Piyush Goyal posted the video of the Vande Bharat Express on his official Twitter and Facebook accounts on Sunday.
It’s a bird…It’s a plane…Watch India’s first semi-high speed train built under ‘Make in India’ initiative, Vande Bharat Express zooming past at lightening speed. pic.twitter.com/KbbaojAdjO
— Piyush Goyal (मोदी का परिवार) (@PiyushGoyal) February 10, 2019
But the video was doctored, according to an investigation by AltNews.in, an Indian website that has made a speciality of debunking false news stories and social media rumours.
A member of a “train spotters” Facebook page wrote under Goyal’s post that the video appeared to be footage he had taken in December, with its speed doubled.
The Vande Bharat Express, India’s fastest train, will make its maiden voyage with passengers on Friday. It travels from Delhi to the holy city of Varanasi.
Before it was revealed to have been altered, Goyal’s post had been retweeted by prominent members of the ruling Bharatiya Janata party and was reported as a news by Republic, a generally pro-government news channel.
Goyal is regarded as one of prime minister Narendra Modi’s highest performing ministers and oversaw the first phase of the government’s ambitious plans to generate 227 gigawatts of renewable energy by 2020.
But he has been less impressive at posting on social media. In August 2017, he shared a picture of a highway lit up by a row of LED streetlights, boasting of the government’s success in illuminating Indian roads. The picture was of a Russian street, it soon emerged.
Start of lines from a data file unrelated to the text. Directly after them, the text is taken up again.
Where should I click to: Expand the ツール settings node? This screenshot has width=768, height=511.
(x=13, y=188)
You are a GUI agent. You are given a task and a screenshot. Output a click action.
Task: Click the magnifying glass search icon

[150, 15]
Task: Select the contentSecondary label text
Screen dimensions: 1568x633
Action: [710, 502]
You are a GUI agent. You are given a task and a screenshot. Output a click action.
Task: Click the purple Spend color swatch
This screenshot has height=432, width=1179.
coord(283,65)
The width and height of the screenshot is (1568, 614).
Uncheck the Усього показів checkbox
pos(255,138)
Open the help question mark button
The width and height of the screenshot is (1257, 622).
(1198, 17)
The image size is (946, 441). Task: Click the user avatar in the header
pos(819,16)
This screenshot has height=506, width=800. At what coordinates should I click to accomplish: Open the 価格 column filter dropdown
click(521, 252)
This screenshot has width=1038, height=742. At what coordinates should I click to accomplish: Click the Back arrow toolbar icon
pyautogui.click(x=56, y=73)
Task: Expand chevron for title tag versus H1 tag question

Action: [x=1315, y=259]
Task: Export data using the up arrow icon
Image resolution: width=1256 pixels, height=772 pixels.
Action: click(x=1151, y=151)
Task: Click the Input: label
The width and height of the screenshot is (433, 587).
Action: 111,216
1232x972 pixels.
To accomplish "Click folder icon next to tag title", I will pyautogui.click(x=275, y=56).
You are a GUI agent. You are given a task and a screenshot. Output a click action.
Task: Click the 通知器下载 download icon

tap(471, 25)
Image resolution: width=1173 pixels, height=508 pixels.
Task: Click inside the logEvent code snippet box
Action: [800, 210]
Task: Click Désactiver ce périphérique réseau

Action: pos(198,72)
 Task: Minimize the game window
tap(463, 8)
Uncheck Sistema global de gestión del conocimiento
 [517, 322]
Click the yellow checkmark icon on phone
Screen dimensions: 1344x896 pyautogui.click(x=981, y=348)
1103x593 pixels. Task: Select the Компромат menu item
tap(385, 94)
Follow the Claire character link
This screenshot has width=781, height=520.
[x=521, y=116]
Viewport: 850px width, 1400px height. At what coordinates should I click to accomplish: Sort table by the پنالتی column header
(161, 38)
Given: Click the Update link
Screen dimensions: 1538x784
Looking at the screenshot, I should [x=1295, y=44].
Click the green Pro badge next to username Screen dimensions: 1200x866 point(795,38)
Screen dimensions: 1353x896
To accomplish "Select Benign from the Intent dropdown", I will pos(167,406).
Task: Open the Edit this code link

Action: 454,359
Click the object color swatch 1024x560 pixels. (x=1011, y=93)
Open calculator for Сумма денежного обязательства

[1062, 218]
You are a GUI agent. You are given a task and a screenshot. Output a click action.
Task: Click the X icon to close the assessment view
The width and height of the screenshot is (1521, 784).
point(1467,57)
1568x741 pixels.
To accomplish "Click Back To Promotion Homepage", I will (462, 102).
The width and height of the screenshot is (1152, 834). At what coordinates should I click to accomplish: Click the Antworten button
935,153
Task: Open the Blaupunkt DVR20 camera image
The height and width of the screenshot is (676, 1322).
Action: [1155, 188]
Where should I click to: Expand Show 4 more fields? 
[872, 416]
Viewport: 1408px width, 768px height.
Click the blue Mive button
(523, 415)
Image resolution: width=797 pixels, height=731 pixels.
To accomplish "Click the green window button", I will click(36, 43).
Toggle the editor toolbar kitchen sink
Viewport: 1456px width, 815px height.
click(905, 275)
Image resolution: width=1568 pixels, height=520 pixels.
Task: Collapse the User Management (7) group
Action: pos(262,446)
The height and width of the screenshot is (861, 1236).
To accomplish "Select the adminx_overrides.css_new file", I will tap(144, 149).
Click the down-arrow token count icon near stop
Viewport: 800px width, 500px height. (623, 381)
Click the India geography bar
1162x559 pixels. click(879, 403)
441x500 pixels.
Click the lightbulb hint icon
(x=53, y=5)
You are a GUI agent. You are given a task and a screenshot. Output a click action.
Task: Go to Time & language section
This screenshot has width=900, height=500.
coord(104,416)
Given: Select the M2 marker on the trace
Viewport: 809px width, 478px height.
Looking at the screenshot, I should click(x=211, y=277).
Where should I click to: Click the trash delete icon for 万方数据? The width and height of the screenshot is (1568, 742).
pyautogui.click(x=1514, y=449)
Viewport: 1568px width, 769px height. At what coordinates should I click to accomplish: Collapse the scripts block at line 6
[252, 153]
“Thanks to many who pointed issues with earlier image,” he wrote at the time. “While we illuminate streets, social media helps illuminate facts, helping us improve.”
In June of the same year, he posted a picture of a coal mine alongside a message promoting the government’s scaling down of foreign coal imports. But the image was taken from an Amnesty International report condemning the government’s mining policy – research Goyal had criticised as “completely baseless”. He deleted the tweet.